(Set of tasks):
**a.** List the agricultural products that the summary of the Guatemala–Peru trade dispute names as subject to Peru's "additional duty."
**b.** Write the next part of the summary of the Guatemala–Peru trade dispute, starting after its final sentence.

The summary below was up-to-date at

Consultations

Complaint by Guatemala.

On 12 April 2013, Guatemala requested consultations with Peru with respect to the imposition by Peru of an “additional duty” on imports of certain agricultural products, such as rice, sugar, maize, milk and certain dairy products.

Guatemala claims that the measure at issue is inconsistent with:

  • Article 4.2 and footnote 1 of the Agreement on Agriculture;
     
  • Articles II:1(a), II:1(b), X:1, X:3(a), XI and XI:1 of the GATT 1994; and
     
  • Articles 1, 2, 3, 5, 6 and 7 of the Customs Valuation Agreement.

On 13 June 2013, Guatemala requested the establishment of a panel.  At its meeting on 25 June 2013, the DSB deferred the establishment of a panel.

 

Panel and Appellate Body proceedings

At its meeting on 23 July 2013, the DSB established a panel. Argentina, China, El Salvador, the European Union, India and the United States reserved their third party rights.  Subsequently, Brazil, Ecuador, Honduras and Korea reserved their third party rights. Following the agreement of the parties, the panel was composed on 19 September 2013.

On 17 March 2014, the Chair of the panel informed the DSB that the panel expects to issue its final report to the parties by September 2014, in accordance with the timetable adopted after consultation with the parties. On 25 September 2014, the Chair of the panel informed the DSB that in light of modifications to the timetable that were requested by the parties, the panel expects to issue its final report to the parties in October 2014.

On 27 November 2014, the panel report was circulated to Members.

(Provided material):
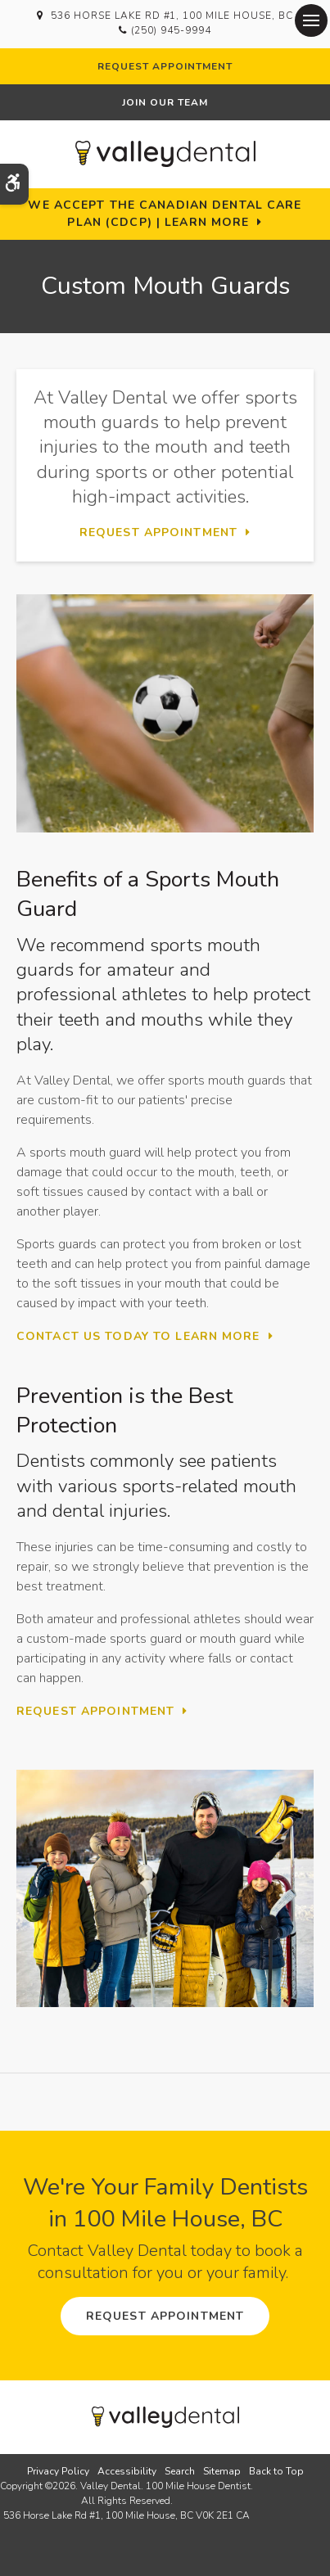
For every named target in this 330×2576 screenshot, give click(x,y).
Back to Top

(Answers for the exercise):
**a.**
- Rice
- Sugar
- Maize
- Milk
- Certain dairy products

**b.**
This dispute concerns the additional duties imposed by Peru on imports of certain agricultural products (dairy products, corn, rice and sugar). These duties are determined using a mechanism known as the Price Range System (PRS), which operates on the basis of: (i) a range constituted by a floor price and a ceiling price, which reflect international prices over the last 60 months; and (ii) a reference price published every two weeks, reflecting the average international market price for each product concerned. An additional duty is applied if the reference price of the affected product is lower than the floor price. Conversely, if the reference price exceeds the ceiling price, the applicable tariff is reduced.

Guatemala argued that Peru's additional duties are: (i) variable import levies, minimum import prices, or at least border measures similar to variable import levies or minimum import prices, and thus, should have been converted into ordinary customs duties under Article 4.2 of the Agreement on Agriculture; and (ii) “other duties or charges” different from ordinary customs duties, which had not been registered in Peru's Schedule of Concessions, and are therefore in breach of Article II:1(b) of the GATT 1994. Guatemala raised additional claims under Articles X:1 and X:3(a) of the GATT 1994, regarding the publication and administration of the measure. Guatemala also raised alternative claims under Articles 1, 2, 3, 5, 6 and 7 of the Customs Valuation Agreement.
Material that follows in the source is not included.